Upon returning to St. Louis, I quickly wrote the tale of my weekend, carefully avoiding any reference to Edmonton so as not to give Simon any clues to work with when the note was posted. However, I had overlooked one detail. I had forgotten to tell the groom, Taltap, about the impending prank. This hadn’t seemed such a large oversight since he rarely posts here, but as soon as the story hit the web, Taltap swooped down and mentioned to Simon that one of the guests had been from his neck of the woods.

Drat!!

I ignored it. Refused to enter the conversation. Hoped it would die down.

Laegren, meanwhile, was waiting for me to send her Simon’s physical address and could not deliver the letter until I did. I figured this was my one chance to salvage the game since I had some control over the timing. I’d just wait. Give Simon some time to forget this seemingly minor detail.

A month went by. Some would politely call it delayed gratification. I would call it torture. Finally, about a week ago, I sent the address to Laegren (Long Arm of an Evil Gren) and waited.

For the completion of this story, visit Simon or his wife, Amy.

Tuesday, September 18, 2007

The Amazing Disappearing / Reappearing Gren

Currently, I’m sitting in my new, slightly smaller office, looking out the odd little window that opens into our much smaller warehouse and crunching on a baby carrot. “But wait,” you say. “Where have I been for the last two weeks? You can’t just dissapear like that and pop back in talking about windows.”

Well...I’ve been getting here. I’ve been fighting and struggling and gnashing my teeth so that I could sit here in relative relaxation and tell you that I have an odd little window in my office.

About two weeks ago, the president of the company I work for let me know that we’d be moving our corporate office. This I had already known. There was a loose contract on our building, but he wasn’t too concerned about the timing…so I wasn’t too concerned. I figured everything was under control. Then he mentioned casually on Wednesday, August 29th, that the new owners would be taking possession of the building we occupied on September 14th. Two weeks. Prep work done at that point…none. New location to move to…hadn’t even started looking. Panic level…stratospheric.

There’s a part of me that would love to go into excruciating detail on all the hurdles of the move, but two things prevent me. First, while we are now nestled into our new digs…the move isn’t really over. Folks want their voice mail and their printers to work. The warehouse evokes a 300 lb man squeezed into sweatpants designed for a man half his size…it demands some compressing and Tetrisizing. And there’s all that pesky work I was ignoring while focusing exclusively on the move…it didn’t magically disappear as I had hoped it would. Secondly, if my wife’s glossed-over eyes were any indication…the minute details of my battles with telecom, my attic crawls, my shelving assembly, and all the other skirmishes that made this such an ordeal are slightly less interesting in the retelling. I’ll spare you the nitty-gritty.

Besides, all that minutia were only tangentially related to the more important aspects. The new office itself tells nothing of my wife and daughter, left home to await the return of some semblance of normalcy.

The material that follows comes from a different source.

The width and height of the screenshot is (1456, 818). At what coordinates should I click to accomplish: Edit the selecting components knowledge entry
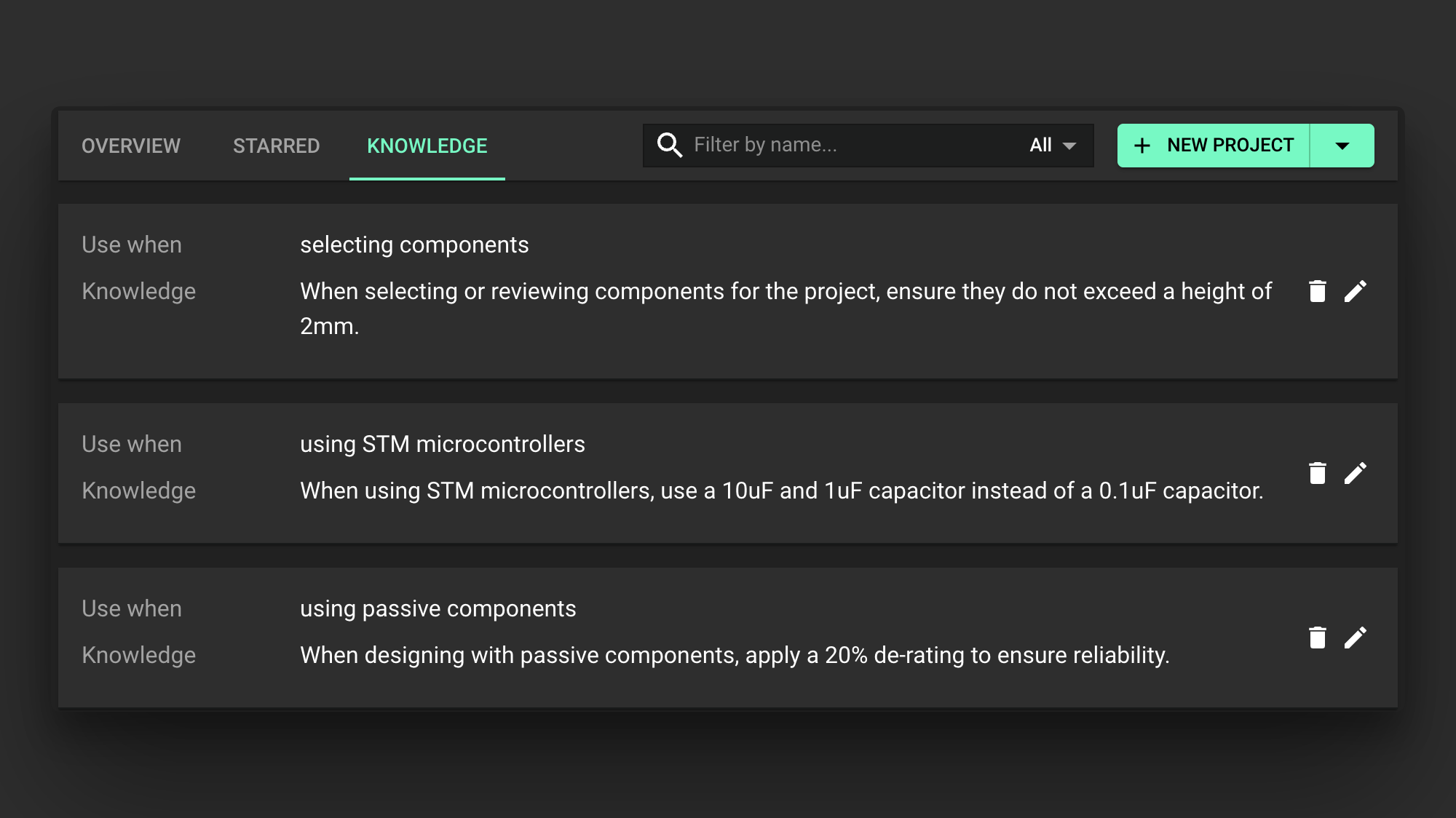coord(1355,291)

There were days in which I saw Norah for less than 20 minutes total. There were days when Moonshot nearly lost her mind from boredom and loneliness; unable to leave the house due to an illness Norah was fighting.

So, instead of telling all the details, I’d rather take these precious moments of remaining lunch break to thank a few people who really made a difference in all this.

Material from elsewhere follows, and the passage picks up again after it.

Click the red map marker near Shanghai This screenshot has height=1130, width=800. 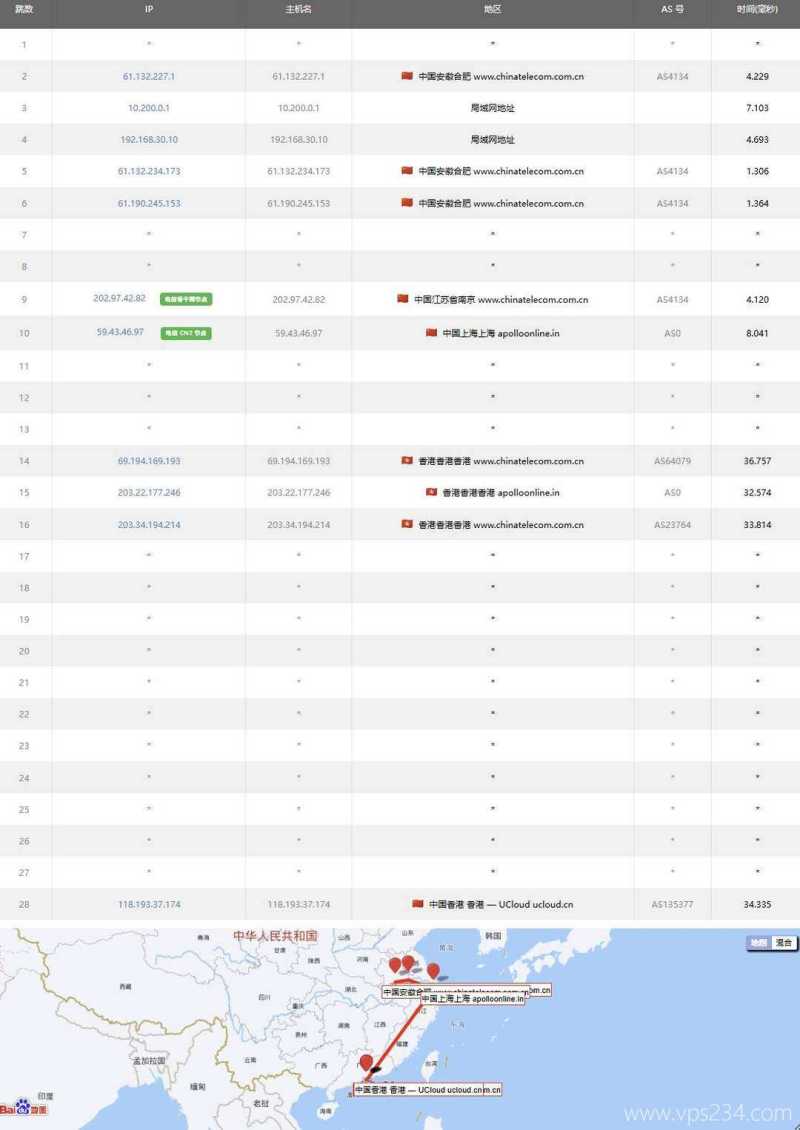tap(432, 968)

Thanks to MoMa for coming up on short notice to keep my family company in my absence. Thanks to Panache for meeting Moonshot and Norah in Hannibal last week just to get them out of the house. Thanks to Jet, for shouldering the burden of our store with absolutely no help from his suddenly absent business partner. And a huge thanks to my wife who worked every single long hour I did…with no co-workers to keep her company.